◆ What the task requires: The answer is an exact copy of the lines from the one with "You are a GUI" to the end of the listing below, pictures left out.

==============================

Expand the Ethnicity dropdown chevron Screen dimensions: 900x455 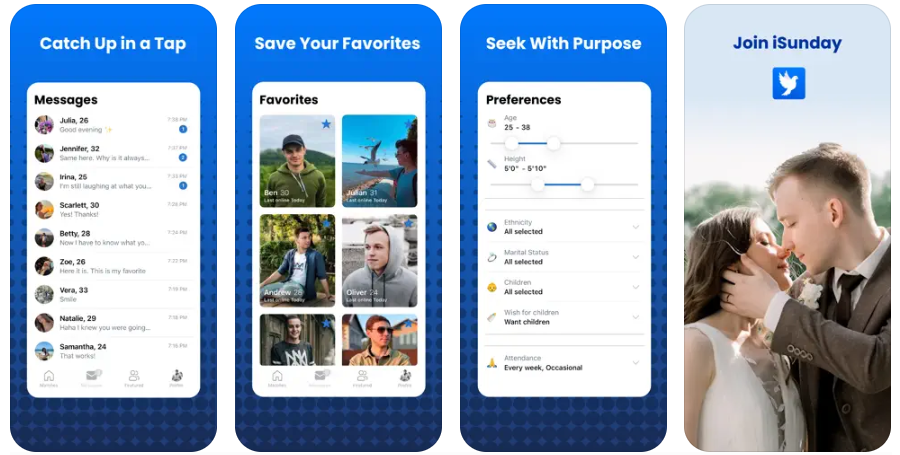pyautogui.click(x=635, y=227)
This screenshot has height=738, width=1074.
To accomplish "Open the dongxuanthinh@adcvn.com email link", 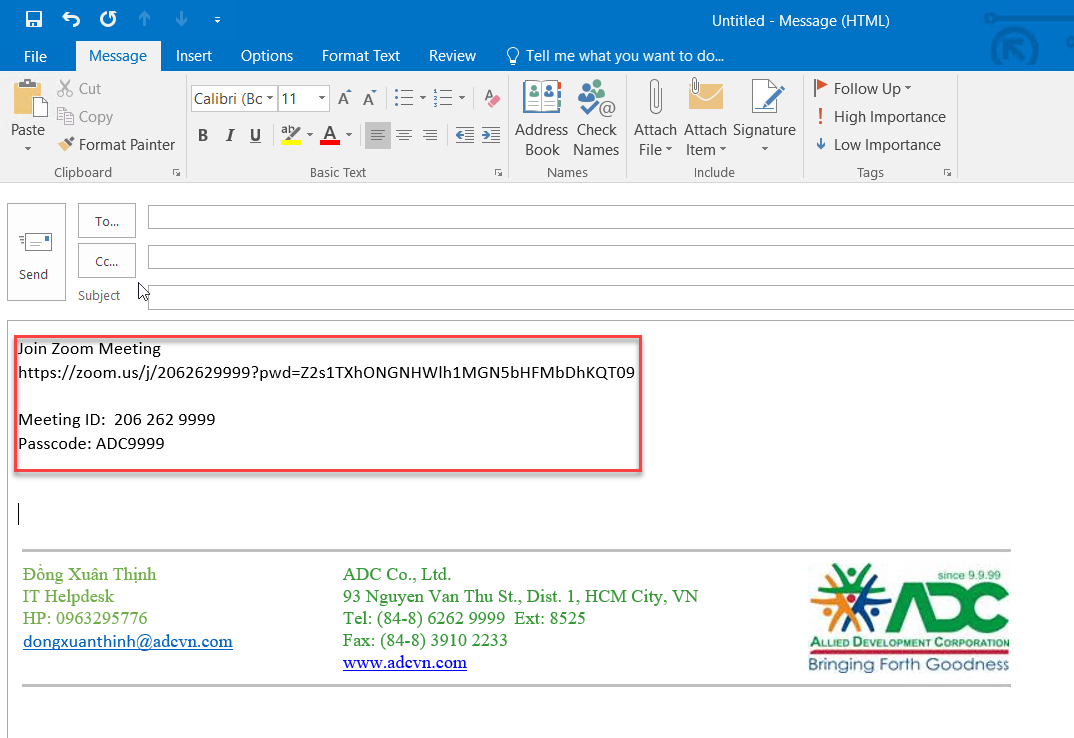I will [128, 642].
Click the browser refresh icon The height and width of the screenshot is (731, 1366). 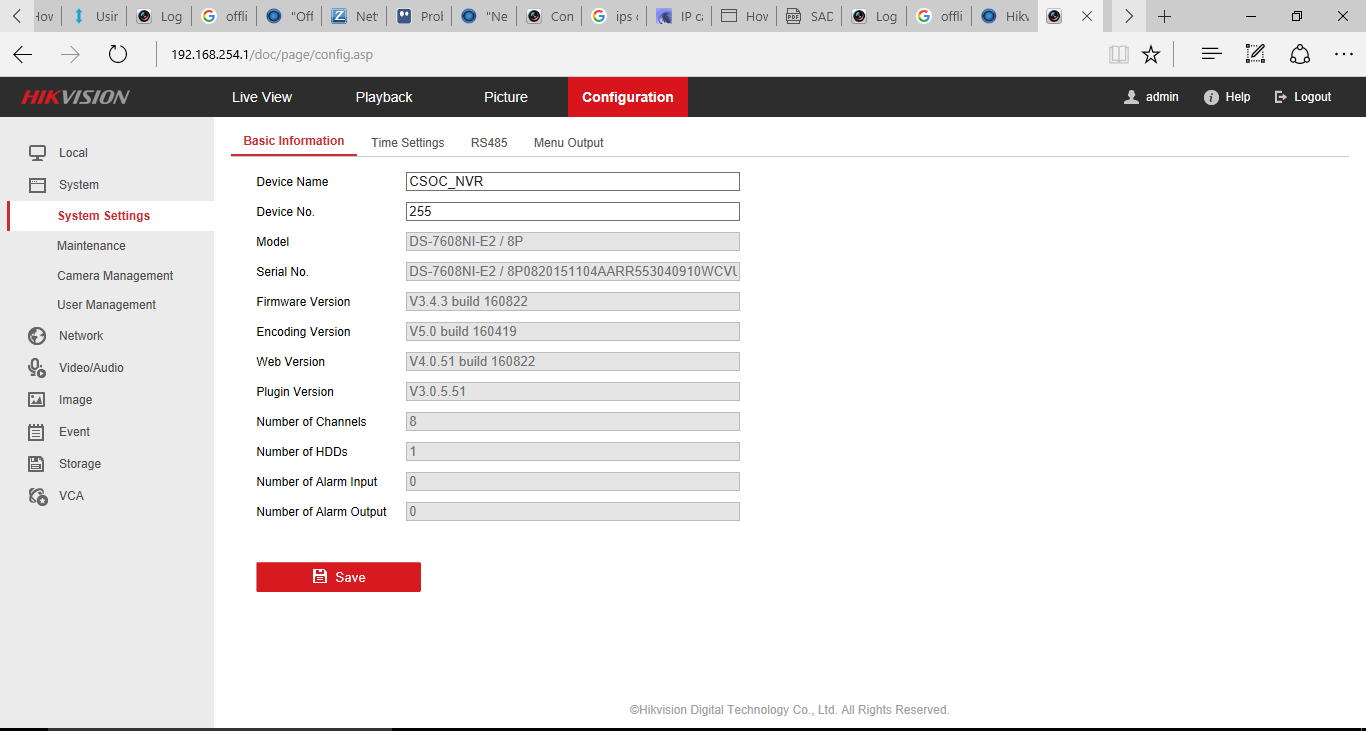[x=118, y=55]
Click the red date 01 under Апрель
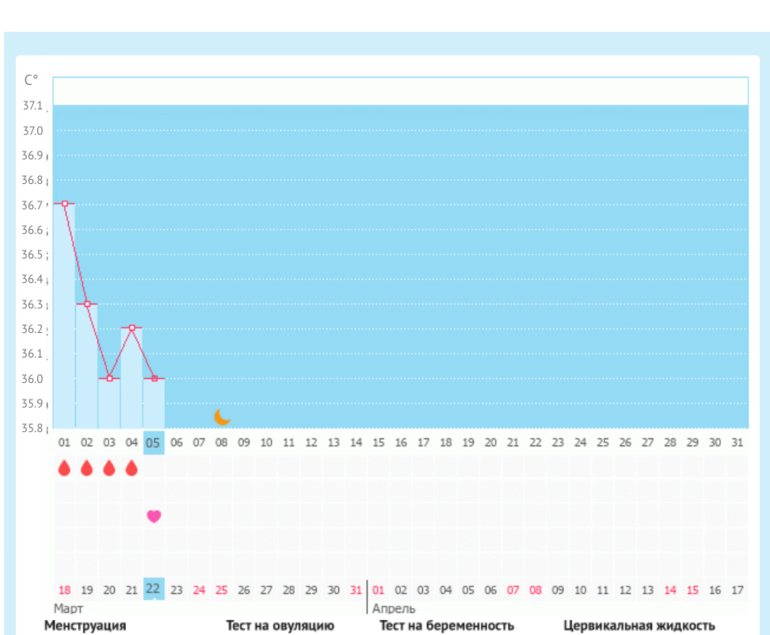 pos(378,590)
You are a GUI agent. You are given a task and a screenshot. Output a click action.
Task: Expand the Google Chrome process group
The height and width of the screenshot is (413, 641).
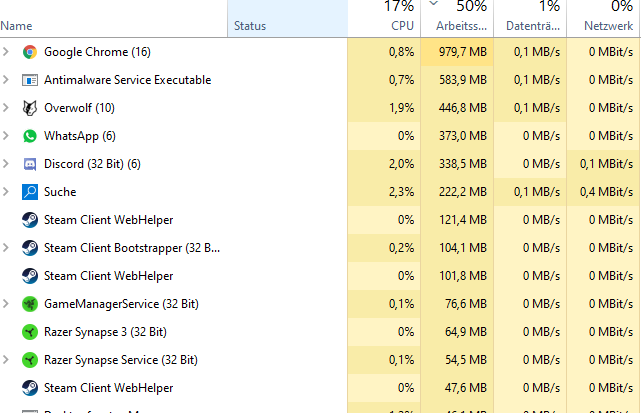point(6,52)
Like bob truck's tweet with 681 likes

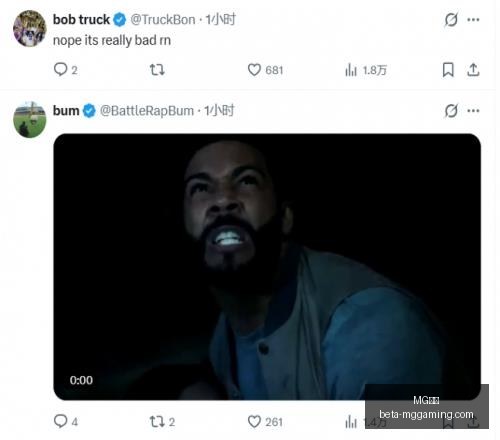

==============================

◆ Exercise response:
You are a GUI agent. You are given a task and a screenshot. Output a click action.
Task: Expand the Google Chrome process group
The height and width of the screenshot is (413, 641).
point(6,52)
Like bob truck's tweet with 681 likes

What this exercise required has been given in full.